I'd suggest trying one. 

I had to buy one now.


----------



## zandr (Sep 19, 2009)

Absolutely love mine. I read somewhere that the raised rear is supposed to promote the "rolling forward" of the pelvis for those who have trouble getting in that position naturally. I must say it has worked great for me.


----------



## skygodmatt (May 24, 2005)

Ya...I hear ya....I use the rear lip to press against when I go to the bar tops and climb hard. 
It doesn't sag much either so there is a lot of power to use. 
Wonderful saddle for sure.
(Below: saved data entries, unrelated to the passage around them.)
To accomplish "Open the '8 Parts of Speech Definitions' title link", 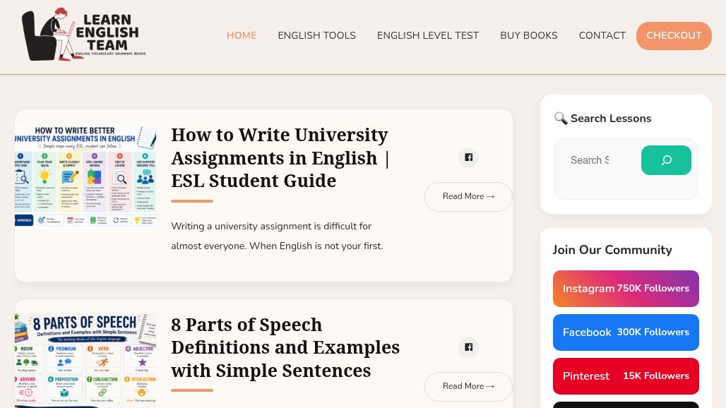I will pyautogui.click(x=285, y=347).
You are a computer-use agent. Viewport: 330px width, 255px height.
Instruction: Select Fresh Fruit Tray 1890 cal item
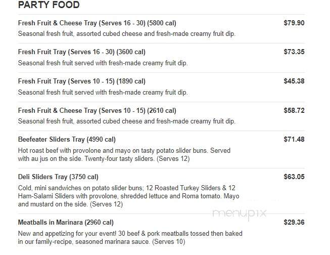point(82,81)
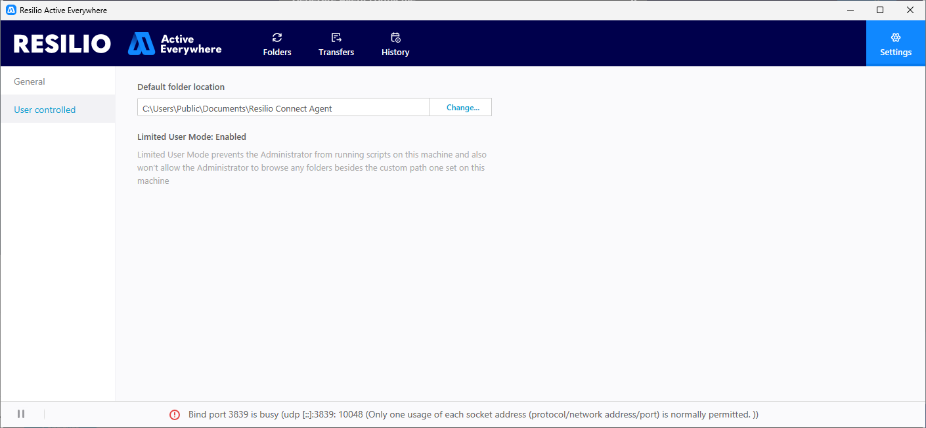Click the RESILIO wordmark logo
This screenshot has width=926, height=428.
point(62,44)
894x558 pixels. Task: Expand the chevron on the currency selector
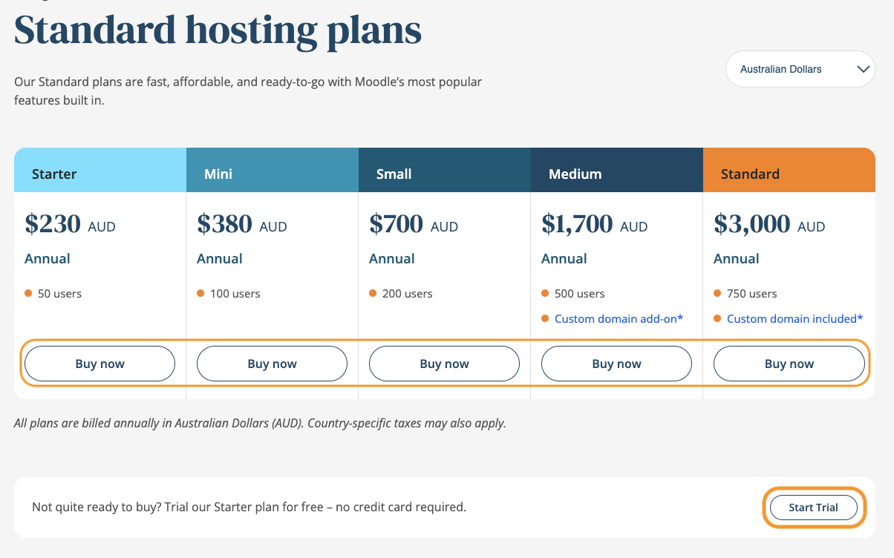point(864,68)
It should have come out years ago.


----------



## ph0enix (Aug 12, 2009)

I read this post before going to pick up my Fizik Antares at the LBS this morning. It turns out that the distributor shipped the Versus model instead of the plain one. I didn't like that saddle at all on the trainer so I tried the Romin and it felt great so I went with it. Did a 30-mile ride on it today and so far it feels really good. Thanks for posting this!

...oh, and the Romin was 80 bucks less than the Antares.


----------



## alexp247365 (Dec 29, 2009)

This saddle felt great for a 40 mile road ride, but is proving a challenge to get used to while riding on the trainer ( where I usually don't move for 50 minutes a stretch. )


----------



## old'n'slow (Sep 4, 2007)

For those of you who have tried this saddle, do you have any experience with the SMP line? I'd love to hear your feedback in comparing the two.
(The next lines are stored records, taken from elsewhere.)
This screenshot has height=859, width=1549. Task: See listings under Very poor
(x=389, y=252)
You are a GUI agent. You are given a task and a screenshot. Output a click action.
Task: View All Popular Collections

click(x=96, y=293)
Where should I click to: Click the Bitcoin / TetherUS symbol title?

I'm having a terrible time finding a saddle that works for me. I've been trying an SMP strike, but it's a touch to narrow for my sit bones. I then tried the next wider version of the SMP and it seems too wide. My seach continues...


----------



## iridepinarello (Feb 22, 2009)

I've not tried the SMP, but want to. I too am testing the Romin (Pro version) out. So far so good. I use ISM Adamo saddles which I really love, but find them very heavy and seriously ugly. I'll be doing a 3.5 - 4 hour ride on the Romin saddle tomorrow to make sure all is well before I switch.

FWIW, I was told I needed the 143 wide version, but I tested that size and the 155 and like the 155 WAY more. 




old'n'slow said:


> For those of you who have tried this saddle, do you have any experience with the SMP line? I'd love to hear your feedback in comparing the two.
> 
> I'm having a terrible time finding a saddle that works for me. I've been trying an SMP strike, but it's a touch to narrow for my sit bones. I then tried the next wider version of the SMP and it seems too wide. My seach continues...


----------



## Stan23 (Jun 10, 2010)

*Which Romin*

Which model of the Romin are you all loving? The Specialized website lists five models ranging in price from $80 - $150.


----------



## iridepinarello (Feb 22, 2009)

I am riding the Romin Pro with Carbon Rails. The size is 155. I was told to get the 143 wide b/c I measured closer to needing a 138, but after trying the 143 and 155, the 155 fit me WAY better.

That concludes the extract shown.